Number of states that you get wrong isn’t a great measure though right? If I call if for trump at 51-49 and you call it for Biden at 75-25 and Biden wins by 51-49 I was more correct than you were, to count “states called” is the wrong way to evaluate analysis in the same way that fptp is unrepresentatove of the popular vote, ironically.
I agree with you, and that's why i made effort to differentiate between margins vs winning. In my opinion, 2020's polls were a lot worse than 2016's, but because of Biden's much bigger lead (in the polls and in key states), the polling errors did not cross the threshold to be "wrong" in the winner take all system. Finally, there is an argument that even a Biden 75-25 call gives the correct outcome because each state is a winner take all system (with the exception of NE and ME, iirc). From a stats standpoint, the delta in that example make it very inaccurate, but from a model/communication standpoint, getting each state "right" (in binary terms) is very valuable.
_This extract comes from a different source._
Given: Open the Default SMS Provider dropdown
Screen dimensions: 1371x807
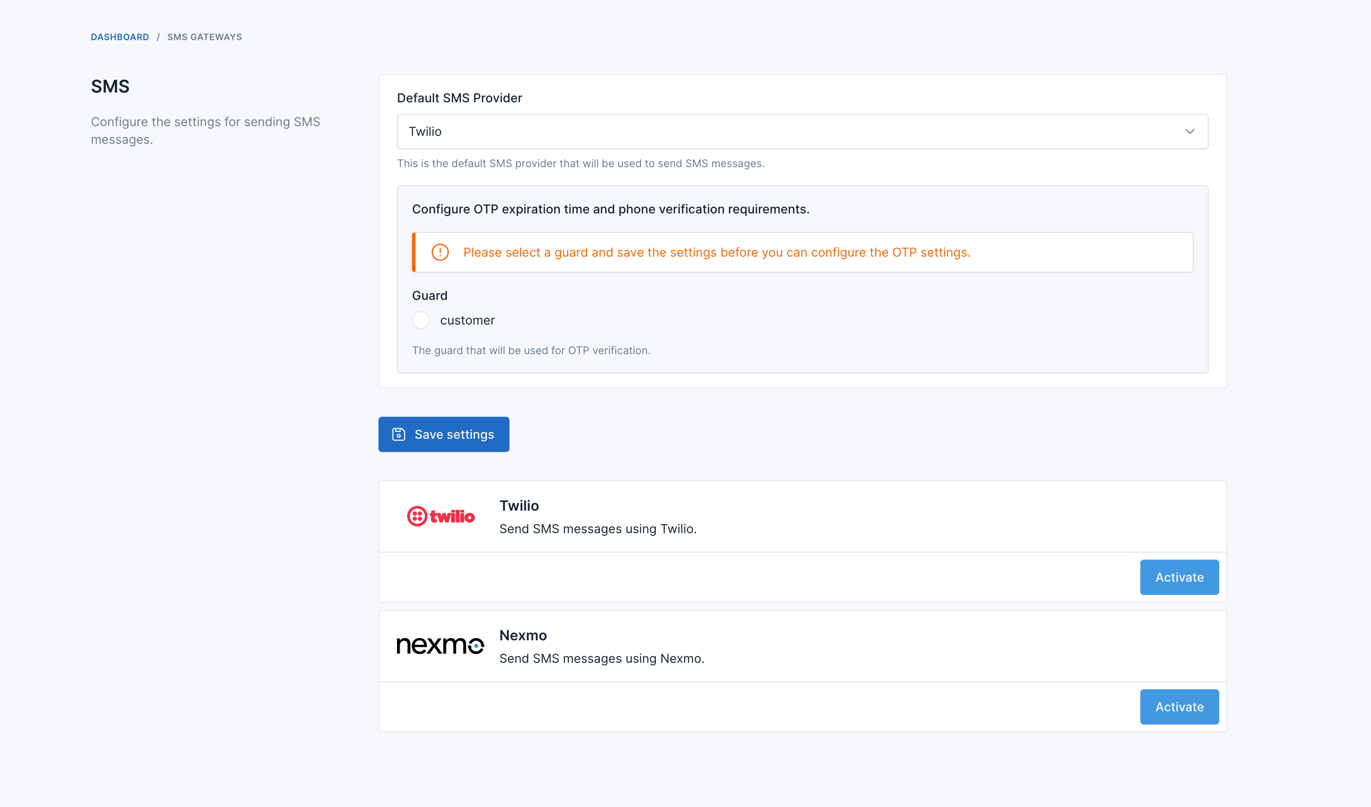Looking at the screenshot, I should tap(802, 132).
Trafalgar had completely different results than the rest of the consensus, and once counts are more finalized in non swing states (places like CA and NY take forever, but we don't pay attention because they are always blue), we can accurately compare the polling and real results between different pollsters and polling methodologies. Some experts have cautioned against using exit polls for this purpose (what is usually done for a quick read of polling accuracy), because exit polls are only measuring election day in person votes, and thus trend really red this year. Trafalgar had unconventional methodologies like a "shy trump voter" bias where they arbitrarily shifted their numbers to the right, with weirdly consistent results of Trump +3 in a bunch of close/blue states. Perhaps there is more complicated justification of these numbers in the background, but I'm concerned that even if their deltas end up better than the "normal" pollsters, they are generating an inferior product with overbaked data.
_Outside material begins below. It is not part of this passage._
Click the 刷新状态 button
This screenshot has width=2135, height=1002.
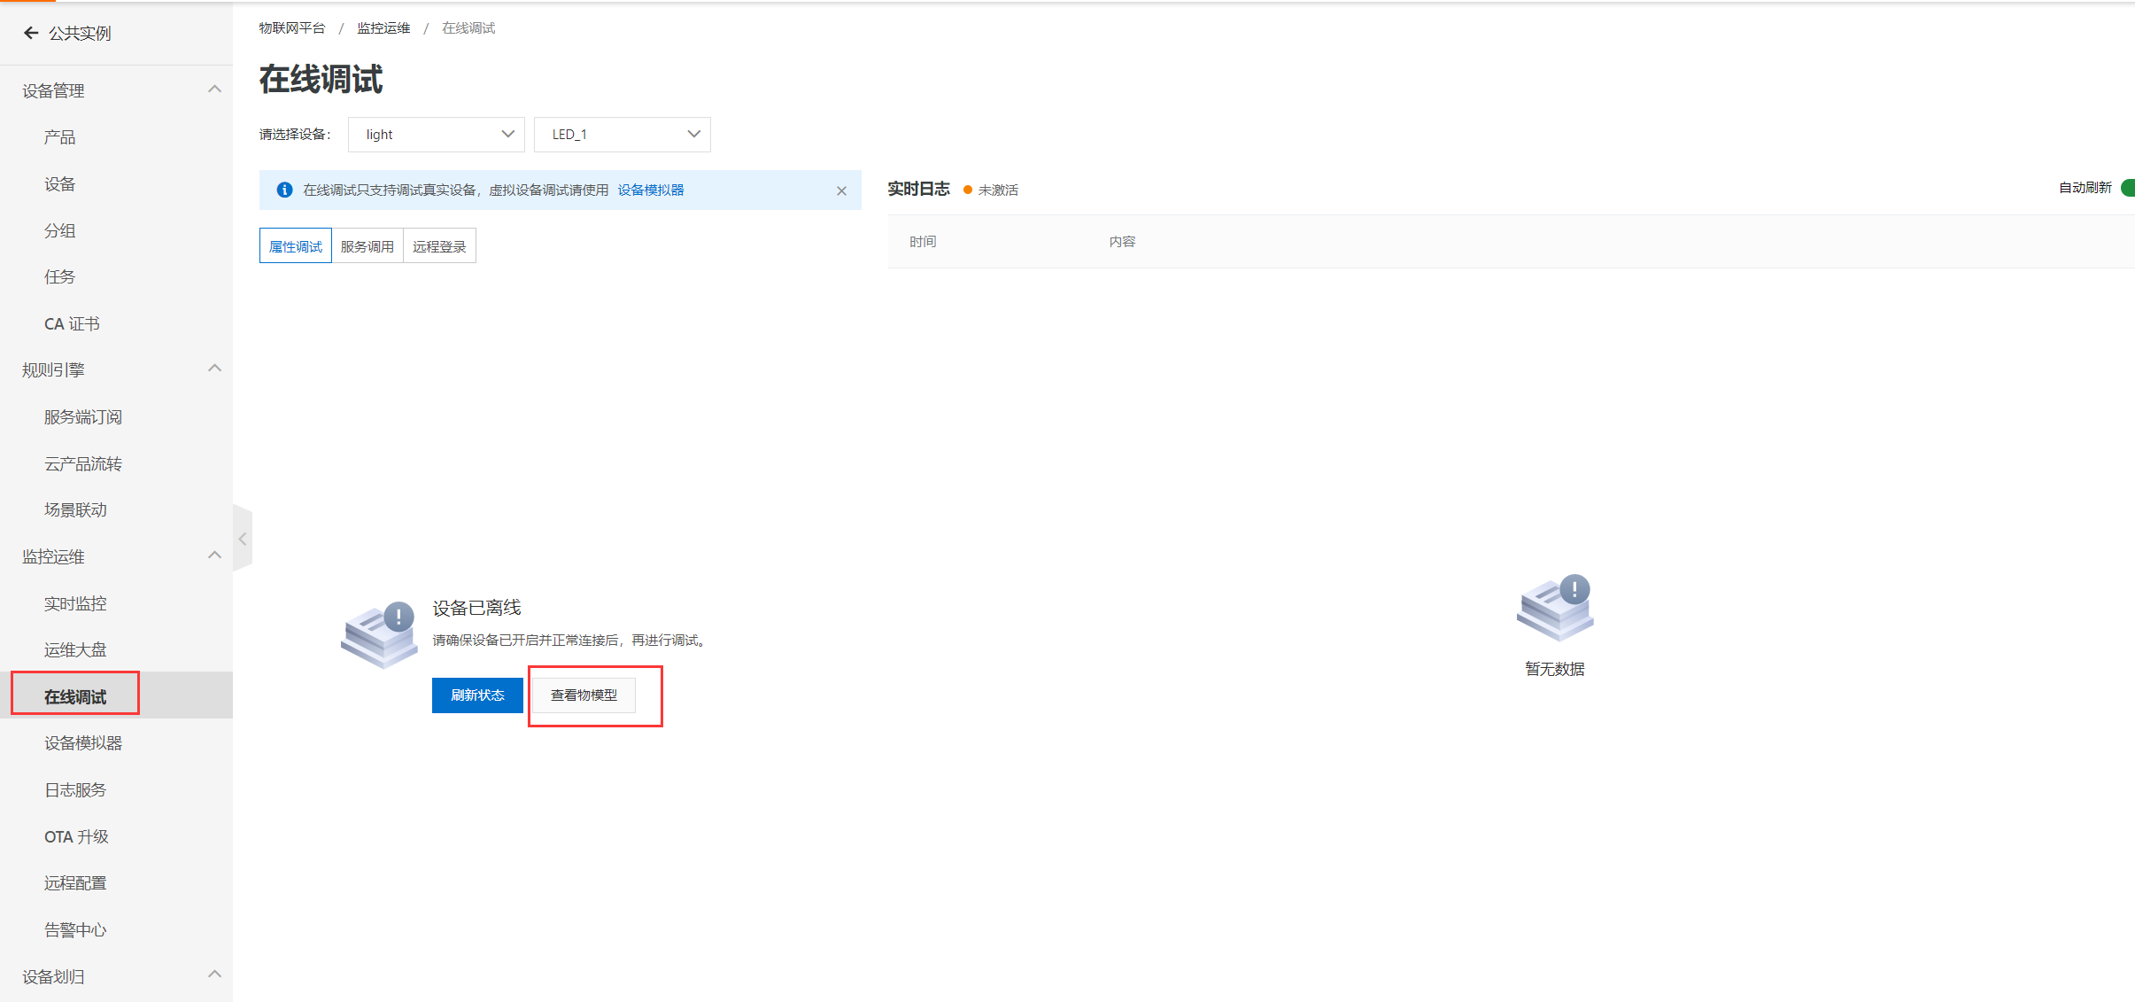(x=477, y=695)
They tried to come up with approaches to get around the very effect the article talks about: Trump voters don't answer survey questions. The main differences in methodology were making fewer assumptions about Republican turnout, larger sample sizes, and different survey techniques.
Trafalgar clearly missed some things: traditionally republican collar counties breaking hard for Biden. (My county didn't vote for Obama either time, but voted for Biden by 12, after voting for the republican governor a couple of years ago by 38.) But 538 had some insane misses this year in critical states like Wisconsin (off by 7.7), Ohio (off by 7.3), Florida (off by 5.9), etc. Finalizing counts in NY and CA isn't going to change those numbers--and Trafalgar wasn't analyzing them anyway.
Like I said in an earlier comment, comparisons between polls and a model aren't completely fair. Part of the model's calculation is that 8.8 points or whatever requires an enormous polling error to swing for trump. I do agree that other polls should get criticism/improve their methodologies to avoid the ~5 point margin in FL, or the 7.7 margin you listed. And, I even think that they may not get as much criticism as their errors warrant because many of these states were off by 6+ points but still went for Biden. Still, Trafalgar has a unique methodology that should be understood better before they are extolled as the "best pollster". And, Trafalgar is not immune to similar polling errors, just in the other direction, and with a wrong result. The delta may be more important from a statistical methodology standpoint, but these polls are measuring winner take all states, and "The Trafalgar Group’s Robert Cahaly is an outlier among pollsters in that he thinks President Trump will carry Michigan, Pennsylvania, or both, and hence be reelected with roughly 280 electoral votes" is a pretty poor prediction based on their data. Does this mean that their data is necessarily poor? No, but it isn't a good sign.